Previous studies on the use of bioprosthetic valves in the aortic position seem to favor the durability of bovine pericardial valves over that of porcine. Additional studies call into question the durability of bioprosthetics in younger patients [8, 9]. Surprisingly, investigations comparing the two bioprosthetic valves in the mitral position have been contradictory, with some data suggesting a possible longitudinal structural advantage to porcine valves in the mitral position and others favoring outcomes of bovine pericardial MVR; however, these studies were limited by either small sample size, limited number of surgeons, or were performed at a single institution [10, 11].
Given this overall paucity of data and lack of heterogeneity in study populations, comparing outcomes of bioprosthetic valves in the mitral position is difficult. Furthermore, given the increased risk of structural valve deterioration (SVD) in bioprosthetic mitral valves when compared with valves in the aortic position, long-term data about MVR is especially important. The purpose of this study was to examine long-term survival and risk of reoperation between patients having bovine vs. porcine MVR.
2. Methods
2.1. Data Source
We examined data from the Northern New England Cardiovascular Disease Study Group (NNECDSG). The NNECDSG is a multicenter, voluntary, regional collaboration of interventional cardiology, cardiac surgery, and structural heart programs in northern New England. The collaboration started in 1987 with a mission to improve the outcomes of cardiac interventions. Members from the seven medical centers include surgeons, cardiologists, anesthesiologists, perfusionists, nurses, other providers, administrators, and researchers. Institutional review boards (IRBs) at all the medical centers have designated the NNECDSG as a quality improvement registry, and therefore, patient consent for data collection was not required. Registry data are validated against hospital billing data every two years for the complete capture of cases and to ensure the accuracy of data for vital status at discharge.
2.2. Patients
A retrospective analysis of MVR or MVR + CABG from 2001 to 2017 among seven hospitals reporting to a prospectively maintained clinical registry was conducted. The analytic cohort included 1,284 patients undergoing MVR (801 bovine and 483 porcine). We excluded patients with endocarditis and those who have had a prior MVR.
2.3. Data Collection
Data were collected from each institution by trained data abstractors. Detailed data on demographics, past medical history, coronary anatomy and function, procedural indications and process, device type, access method, and hospital outcomes were collected using standardized reporting forms of the NNECDSG (https://www.nnecdsg.org). In 2012, hospitals began to transition their data collection tool to use the STS Adult Cardiac Surgery Database.
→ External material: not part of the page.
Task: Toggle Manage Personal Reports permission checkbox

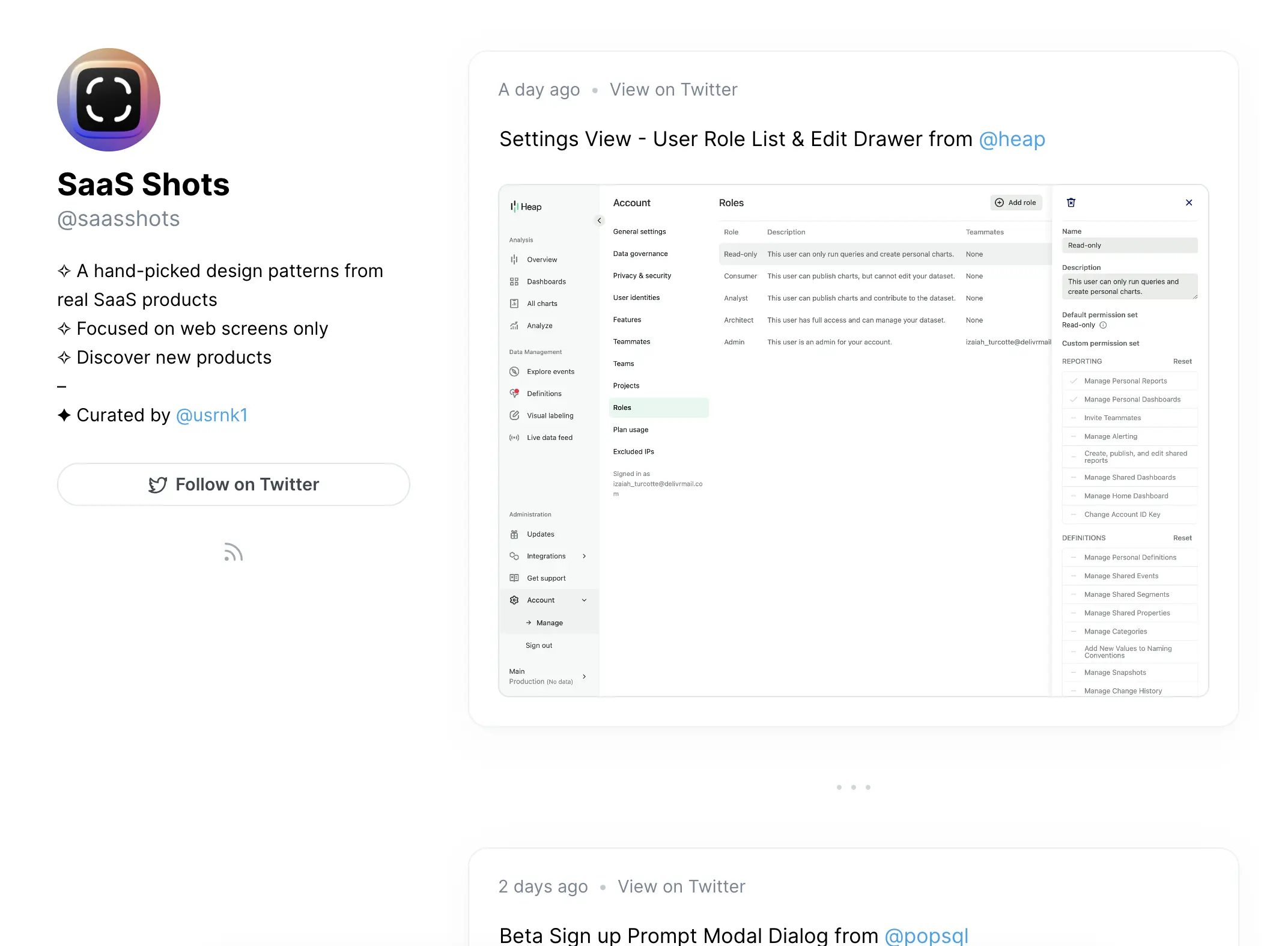Action: click(1074, 381)
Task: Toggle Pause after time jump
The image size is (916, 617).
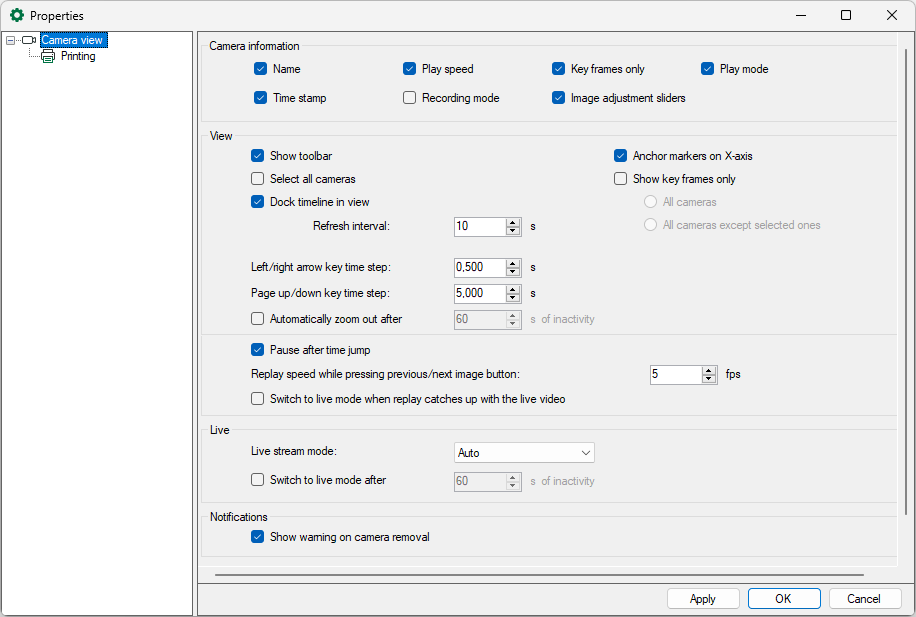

To ascertain survival beyond hospitalization, the NNE was linked to the National Death Index using name, date of birth, social security number, and the state vital status data. Survival data are currently updated for all patients through 2018.
2.4. Study Endpoints
The primary end point was all-cause mortality. Secondary end points included in-hospital morbidity, 30-day mortality, length of stay, and risk of reoperation. Reoperation was defined as any redo mitral valve replacement surgery captured by the NNE.
2.5. Statistical Analysis
Overall group comparisons of baseline demographics and medical histories, echocardiographic, and periprocedural and procedural characteristics were summarized using means and standard deviations, median and interquartile range, or percentages as appropriate. Differences in categorical variables were evaluated by using a χ2 test, while t-tests or Wilcoxon rank-sum tests were used for continuous variables.
To balance the differences in patient and disease characteristics between the two groups, a 1 : 1, nearest-neighbor propensity match without replacement was used to create comparable groups for analysis. The matching caliper was set to 0.01. The nonparsimonious logistic regression model to predict propensity scores included the following variables: age, gender, body surface area, prior PCI, prior CABG, prior stroke, preoperative atrial fibrillation, peripheral vascular disease (PVD), diabetes, chronic obstructive pulmonary disease (COPD), congestive heart failure (CHF), prior dialysis or creatinine ≥ 2, white blood cell, ejection fraction, number of diseased vessels, left main (LM) artery stenosis ≥ 50%, coronary artery disease, recent myocardial infarction (MI), and priority at the surgery. We additionally performed an inverse probability weighted (IPW) analysis to estimate the average treatment effect in the study population as a sensitivity analysis. We verified the performance of our propensity score by assessing standardized differences of the means for covariates among our propensity-matched and inverse probability-weighted cohorts [12]. Standardized differences of <0.1 indicate that the groups are comparable on a particular variable.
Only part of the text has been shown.